● Task prompt:
Wherever the string "computer" occurs in a line of these records, report that line.

(Input material)

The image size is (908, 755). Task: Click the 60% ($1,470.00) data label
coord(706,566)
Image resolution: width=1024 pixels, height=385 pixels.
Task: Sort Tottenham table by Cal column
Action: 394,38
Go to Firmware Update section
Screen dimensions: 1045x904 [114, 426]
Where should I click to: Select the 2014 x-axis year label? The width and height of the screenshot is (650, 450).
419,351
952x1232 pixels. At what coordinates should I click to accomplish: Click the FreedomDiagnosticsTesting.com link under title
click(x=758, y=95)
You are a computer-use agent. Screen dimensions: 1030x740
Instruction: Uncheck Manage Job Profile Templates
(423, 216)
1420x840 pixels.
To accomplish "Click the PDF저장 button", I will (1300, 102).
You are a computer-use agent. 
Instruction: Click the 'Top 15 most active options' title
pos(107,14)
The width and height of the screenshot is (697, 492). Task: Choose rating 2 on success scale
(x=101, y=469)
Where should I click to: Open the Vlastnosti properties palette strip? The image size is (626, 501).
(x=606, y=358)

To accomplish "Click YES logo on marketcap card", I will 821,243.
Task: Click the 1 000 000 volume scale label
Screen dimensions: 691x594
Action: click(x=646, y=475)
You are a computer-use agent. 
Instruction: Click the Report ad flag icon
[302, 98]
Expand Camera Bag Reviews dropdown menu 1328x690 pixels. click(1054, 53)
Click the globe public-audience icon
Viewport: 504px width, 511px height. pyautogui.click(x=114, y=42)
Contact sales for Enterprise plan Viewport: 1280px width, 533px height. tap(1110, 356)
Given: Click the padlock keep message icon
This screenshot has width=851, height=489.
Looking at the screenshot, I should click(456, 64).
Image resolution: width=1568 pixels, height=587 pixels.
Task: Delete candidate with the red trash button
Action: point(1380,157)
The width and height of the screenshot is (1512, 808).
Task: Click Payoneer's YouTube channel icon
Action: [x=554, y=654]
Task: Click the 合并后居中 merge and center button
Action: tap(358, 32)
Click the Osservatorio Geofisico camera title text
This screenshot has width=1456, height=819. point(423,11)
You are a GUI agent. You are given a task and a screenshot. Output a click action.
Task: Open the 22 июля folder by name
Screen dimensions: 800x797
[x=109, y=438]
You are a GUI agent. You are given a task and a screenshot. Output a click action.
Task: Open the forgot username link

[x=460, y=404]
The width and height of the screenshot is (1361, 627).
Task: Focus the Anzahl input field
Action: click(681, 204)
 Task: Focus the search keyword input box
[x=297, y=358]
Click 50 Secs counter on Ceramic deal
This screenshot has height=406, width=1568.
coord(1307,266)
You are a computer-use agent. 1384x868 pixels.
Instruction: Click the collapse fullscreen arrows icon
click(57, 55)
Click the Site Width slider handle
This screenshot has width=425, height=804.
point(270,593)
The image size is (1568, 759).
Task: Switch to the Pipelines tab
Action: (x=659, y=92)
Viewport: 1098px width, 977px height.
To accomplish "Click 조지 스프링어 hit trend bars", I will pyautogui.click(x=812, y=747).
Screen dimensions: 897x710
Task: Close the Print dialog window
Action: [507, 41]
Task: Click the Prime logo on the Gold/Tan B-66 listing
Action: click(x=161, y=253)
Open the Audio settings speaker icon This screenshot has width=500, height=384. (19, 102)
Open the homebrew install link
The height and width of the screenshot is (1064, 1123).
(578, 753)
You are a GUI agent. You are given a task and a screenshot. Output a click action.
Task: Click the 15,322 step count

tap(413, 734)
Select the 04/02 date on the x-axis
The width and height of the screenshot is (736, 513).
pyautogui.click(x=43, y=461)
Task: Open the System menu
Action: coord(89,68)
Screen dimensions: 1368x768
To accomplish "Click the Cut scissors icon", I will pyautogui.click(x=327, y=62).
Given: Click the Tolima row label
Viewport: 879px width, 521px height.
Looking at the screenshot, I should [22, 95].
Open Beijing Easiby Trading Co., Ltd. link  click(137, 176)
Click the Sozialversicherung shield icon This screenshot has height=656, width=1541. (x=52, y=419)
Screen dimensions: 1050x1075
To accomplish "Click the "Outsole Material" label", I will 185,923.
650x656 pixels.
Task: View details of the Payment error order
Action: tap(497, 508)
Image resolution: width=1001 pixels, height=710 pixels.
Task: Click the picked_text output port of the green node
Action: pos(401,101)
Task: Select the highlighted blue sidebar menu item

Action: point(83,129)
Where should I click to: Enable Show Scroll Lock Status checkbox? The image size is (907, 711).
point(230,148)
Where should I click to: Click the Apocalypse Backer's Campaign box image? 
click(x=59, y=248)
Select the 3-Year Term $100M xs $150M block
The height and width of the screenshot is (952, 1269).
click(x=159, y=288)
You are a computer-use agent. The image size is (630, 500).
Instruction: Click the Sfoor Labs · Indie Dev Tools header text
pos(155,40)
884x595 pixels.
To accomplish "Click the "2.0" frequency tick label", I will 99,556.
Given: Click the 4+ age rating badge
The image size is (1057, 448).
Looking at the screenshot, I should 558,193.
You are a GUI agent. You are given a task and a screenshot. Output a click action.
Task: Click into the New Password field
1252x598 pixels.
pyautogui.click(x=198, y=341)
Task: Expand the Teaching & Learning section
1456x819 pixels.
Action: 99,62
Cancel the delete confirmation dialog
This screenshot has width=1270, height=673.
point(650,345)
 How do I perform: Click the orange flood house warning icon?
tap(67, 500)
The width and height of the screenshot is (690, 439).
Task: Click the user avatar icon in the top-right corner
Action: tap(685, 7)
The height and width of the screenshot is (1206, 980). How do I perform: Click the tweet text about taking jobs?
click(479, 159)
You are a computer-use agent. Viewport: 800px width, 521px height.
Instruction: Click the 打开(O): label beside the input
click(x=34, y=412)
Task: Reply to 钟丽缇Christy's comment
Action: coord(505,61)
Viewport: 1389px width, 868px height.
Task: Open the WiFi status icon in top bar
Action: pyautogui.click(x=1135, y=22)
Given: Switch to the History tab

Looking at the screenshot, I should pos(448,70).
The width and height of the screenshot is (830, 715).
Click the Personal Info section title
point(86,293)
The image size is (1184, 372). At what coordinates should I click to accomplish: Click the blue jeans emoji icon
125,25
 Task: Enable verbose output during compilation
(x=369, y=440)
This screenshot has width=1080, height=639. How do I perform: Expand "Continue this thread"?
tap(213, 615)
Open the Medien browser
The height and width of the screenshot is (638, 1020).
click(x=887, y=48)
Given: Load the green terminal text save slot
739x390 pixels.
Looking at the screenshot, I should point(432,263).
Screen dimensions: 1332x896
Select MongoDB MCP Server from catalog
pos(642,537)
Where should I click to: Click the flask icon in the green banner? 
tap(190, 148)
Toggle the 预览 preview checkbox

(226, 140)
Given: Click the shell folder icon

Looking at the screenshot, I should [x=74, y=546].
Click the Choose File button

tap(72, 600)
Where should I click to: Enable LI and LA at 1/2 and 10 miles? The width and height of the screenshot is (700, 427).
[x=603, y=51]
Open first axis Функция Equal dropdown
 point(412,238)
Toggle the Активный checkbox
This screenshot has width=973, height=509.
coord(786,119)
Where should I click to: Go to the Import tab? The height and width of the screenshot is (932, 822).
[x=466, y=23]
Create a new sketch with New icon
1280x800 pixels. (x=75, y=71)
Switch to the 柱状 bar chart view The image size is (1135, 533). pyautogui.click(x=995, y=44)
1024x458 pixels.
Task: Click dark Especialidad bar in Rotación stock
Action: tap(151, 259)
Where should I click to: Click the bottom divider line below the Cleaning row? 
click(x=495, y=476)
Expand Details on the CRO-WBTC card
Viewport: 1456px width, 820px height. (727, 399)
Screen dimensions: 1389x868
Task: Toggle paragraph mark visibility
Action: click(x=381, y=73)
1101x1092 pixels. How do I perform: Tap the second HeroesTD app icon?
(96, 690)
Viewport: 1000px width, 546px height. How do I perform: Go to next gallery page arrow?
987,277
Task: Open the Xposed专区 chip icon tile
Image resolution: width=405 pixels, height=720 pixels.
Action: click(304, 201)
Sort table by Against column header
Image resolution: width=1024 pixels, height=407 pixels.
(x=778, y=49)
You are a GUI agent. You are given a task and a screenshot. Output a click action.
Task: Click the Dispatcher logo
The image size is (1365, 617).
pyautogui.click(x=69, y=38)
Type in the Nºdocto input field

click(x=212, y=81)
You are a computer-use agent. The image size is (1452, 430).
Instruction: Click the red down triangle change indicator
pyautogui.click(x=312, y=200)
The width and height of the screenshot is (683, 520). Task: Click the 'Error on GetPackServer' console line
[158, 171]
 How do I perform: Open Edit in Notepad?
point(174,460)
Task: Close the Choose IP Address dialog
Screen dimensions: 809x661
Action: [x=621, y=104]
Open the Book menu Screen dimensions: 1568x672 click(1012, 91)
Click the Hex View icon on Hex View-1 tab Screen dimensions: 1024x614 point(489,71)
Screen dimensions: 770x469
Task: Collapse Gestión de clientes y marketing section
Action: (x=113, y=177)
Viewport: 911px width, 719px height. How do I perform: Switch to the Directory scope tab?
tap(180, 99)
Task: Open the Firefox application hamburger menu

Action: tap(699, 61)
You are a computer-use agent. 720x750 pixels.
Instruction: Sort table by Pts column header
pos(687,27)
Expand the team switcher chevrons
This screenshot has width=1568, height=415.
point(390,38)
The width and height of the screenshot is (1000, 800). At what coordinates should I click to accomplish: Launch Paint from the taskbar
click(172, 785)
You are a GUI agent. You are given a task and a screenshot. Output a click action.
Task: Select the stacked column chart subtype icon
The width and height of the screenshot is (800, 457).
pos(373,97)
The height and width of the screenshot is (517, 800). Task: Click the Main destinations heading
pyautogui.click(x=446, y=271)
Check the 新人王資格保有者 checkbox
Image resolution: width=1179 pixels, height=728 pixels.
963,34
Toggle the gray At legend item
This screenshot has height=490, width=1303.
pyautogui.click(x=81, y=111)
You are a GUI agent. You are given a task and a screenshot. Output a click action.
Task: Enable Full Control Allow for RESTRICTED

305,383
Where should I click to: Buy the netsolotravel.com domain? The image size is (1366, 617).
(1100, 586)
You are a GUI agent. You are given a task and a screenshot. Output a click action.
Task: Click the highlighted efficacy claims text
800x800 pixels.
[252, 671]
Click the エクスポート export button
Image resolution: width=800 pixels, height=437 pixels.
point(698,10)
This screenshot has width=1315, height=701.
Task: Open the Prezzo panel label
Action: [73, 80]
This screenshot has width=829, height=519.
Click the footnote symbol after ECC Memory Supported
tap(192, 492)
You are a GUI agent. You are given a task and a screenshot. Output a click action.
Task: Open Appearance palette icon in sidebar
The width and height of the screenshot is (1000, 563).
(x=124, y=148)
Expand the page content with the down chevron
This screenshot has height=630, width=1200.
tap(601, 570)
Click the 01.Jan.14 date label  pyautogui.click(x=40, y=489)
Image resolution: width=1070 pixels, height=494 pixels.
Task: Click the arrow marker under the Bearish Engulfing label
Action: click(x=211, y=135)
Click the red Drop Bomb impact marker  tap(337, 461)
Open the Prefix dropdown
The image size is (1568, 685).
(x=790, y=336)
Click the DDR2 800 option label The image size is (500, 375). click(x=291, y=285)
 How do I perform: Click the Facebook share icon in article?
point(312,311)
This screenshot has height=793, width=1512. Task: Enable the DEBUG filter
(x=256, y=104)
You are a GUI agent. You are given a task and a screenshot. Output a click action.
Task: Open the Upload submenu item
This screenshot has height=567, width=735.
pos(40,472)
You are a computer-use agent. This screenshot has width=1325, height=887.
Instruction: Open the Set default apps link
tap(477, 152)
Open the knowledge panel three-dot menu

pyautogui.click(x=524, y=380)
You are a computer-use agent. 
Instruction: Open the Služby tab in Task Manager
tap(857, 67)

(End Input material)

● Reply to the exercise:
You are a computer-use agent. Screen dimensions: 1030x740
You are a computer-use agent. 
You are a computer-use agent. 
You are a computer-use agent. 1384x868 pixels.
You are a computer-use agent. The image size is (630, 500).
You are a computer-use agent. Viewport: 800px width, 521px height.
You are a computer-use agent. The image size is (1452, 430).
You are a computer-use agent. 720x750 pixels.
You are a computer-use agent. This screenshot has width=1325, height=887.
You are a computer-use agent. 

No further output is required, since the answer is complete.